Łopuszańska z rondem, a korek aż do Pruszkowa
Nowe rondo u zbiegu Al. Jerozolimskich z Łopuszańską zamiast usprawnić ruch, dzień po otwarciu sparaliżowało dojazd od strony Piastowa.
„Tylko pogratulować sensowności tej inwestycji. Po otwarciu ronda korek ciągnie się aż do Pruszkowa" – napisał w e-mailu Piotr Juda.
– Jeśli tak ma być codziennie, to wolę te stare tymczasowe jezdnie.
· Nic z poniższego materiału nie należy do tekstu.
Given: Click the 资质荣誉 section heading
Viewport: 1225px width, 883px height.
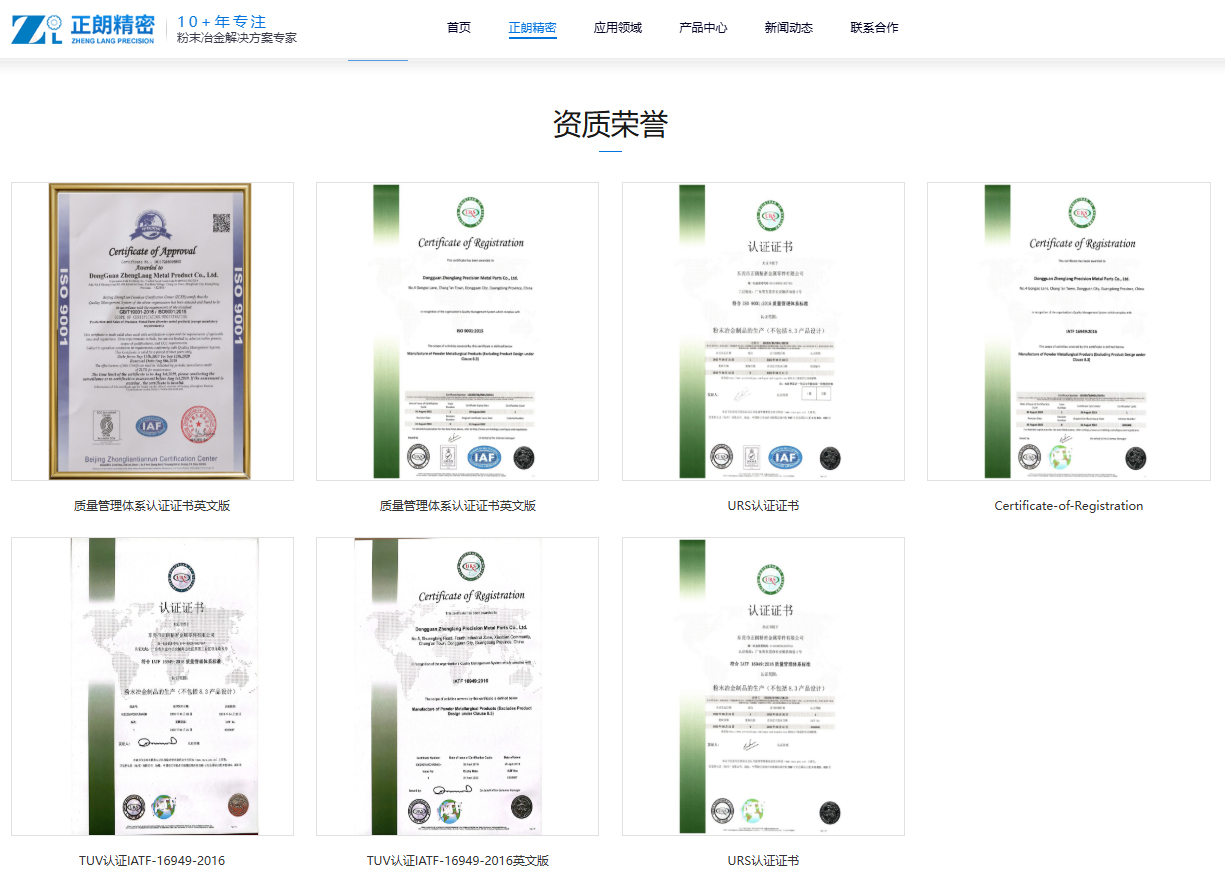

Rano przejazd z Piastowa do Łopuszańskiej zajmował 50 minut! – narzeka Mariusz Wiśniewski.
Kierowcy twierdzą, że dla jadących wzdłuż Al. Jerozolimskich zielone światło pali się za krótko. Wzdłuż Kleszczowej i Łopuszańskiej faza jest za to na tyle długa, że ruch odbywa się w miarę płynnie.– Przyglądamy się sytuacji. Jeśli korek się nie zmniejszy, wspólnie z inżynierem ruchu zmienimy ustawienie świateł – mówi rzeczniczka Zarządu Miejskich Inwestycji Drogowych Agata Choińska.
Drogowcy podkreślają, że rondo u zbiegu Al. Jerozolimskich z Łopuszańską to dopiero pierwszy etap tej inwestycji. Brakuje tunelu pod rondem (wzdłuż Alej) i estakad do skrętu na Pruszków. Te zostaną otwarte najwcześniej w listopadzie. Koszt inwestycji – 160 mln zł.